Write out every line below that contains "quick".

Dataset excerpts
◆ ◆ ◆

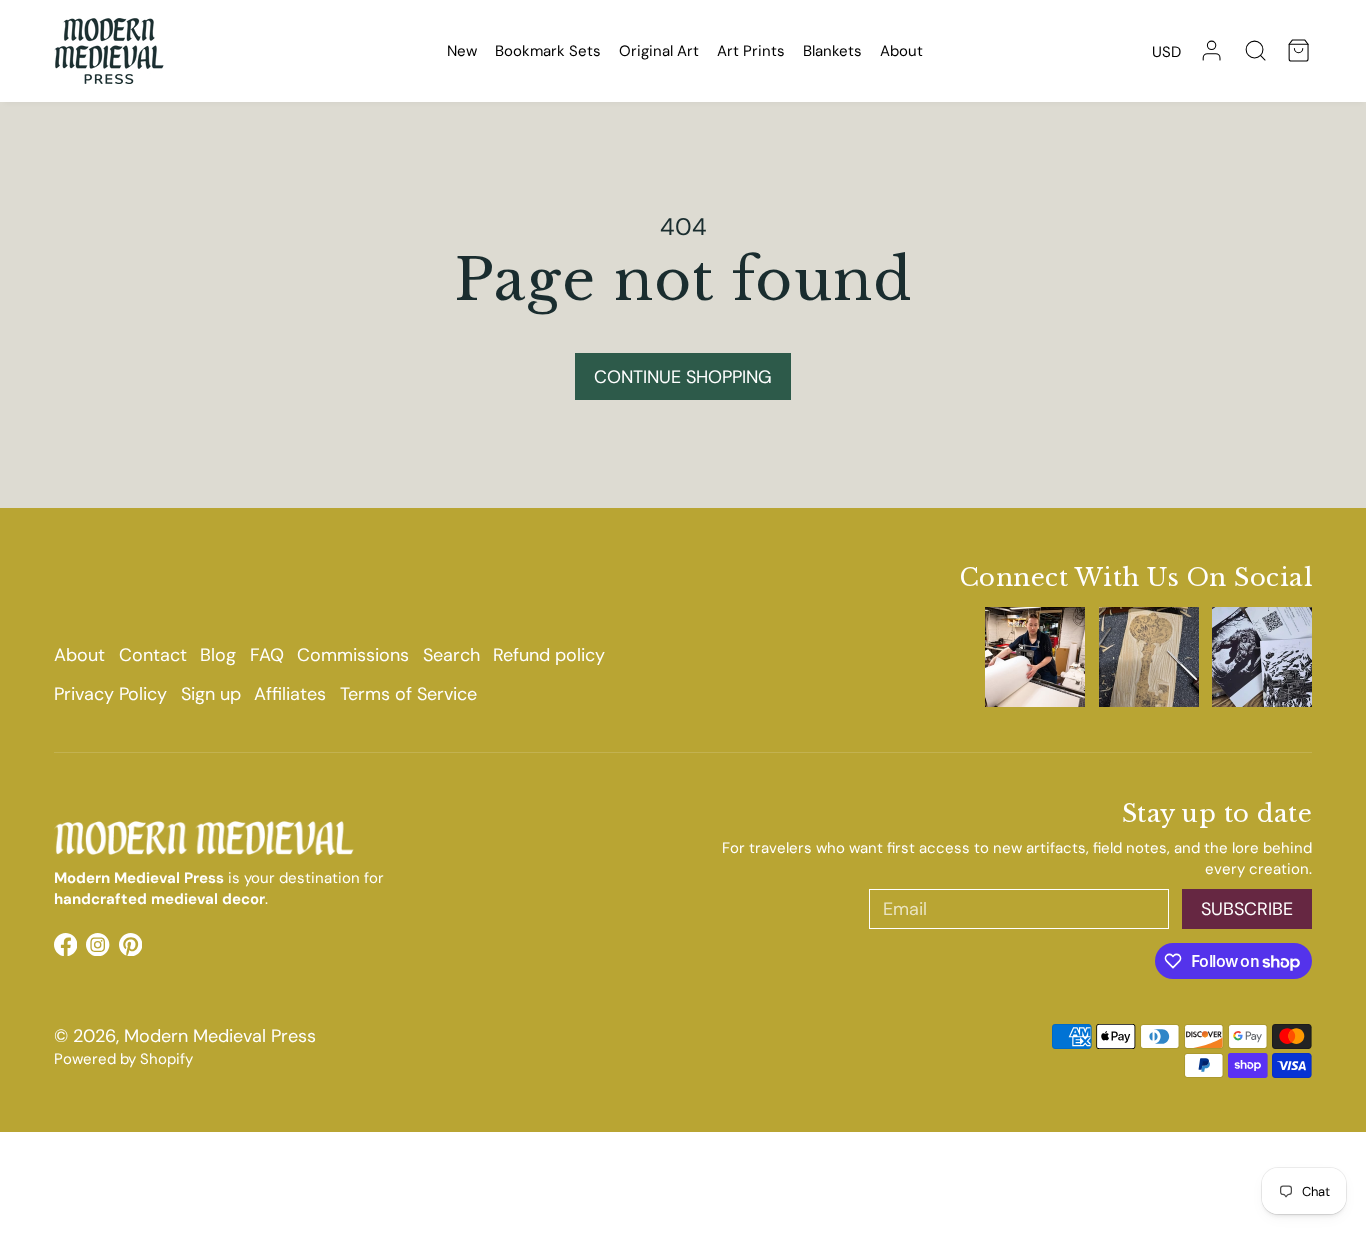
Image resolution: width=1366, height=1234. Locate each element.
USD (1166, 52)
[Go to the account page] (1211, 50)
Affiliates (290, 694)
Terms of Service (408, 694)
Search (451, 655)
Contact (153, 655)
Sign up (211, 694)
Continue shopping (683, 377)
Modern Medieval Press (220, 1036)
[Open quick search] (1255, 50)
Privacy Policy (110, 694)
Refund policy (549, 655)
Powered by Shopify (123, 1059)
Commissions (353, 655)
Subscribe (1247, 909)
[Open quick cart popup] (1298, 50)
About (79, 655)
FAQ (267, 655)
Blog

◆ ◆ ◆

# Exercise response:
[Open quick search] (1255, 50)
[Open quick cart popup] (1298, 50)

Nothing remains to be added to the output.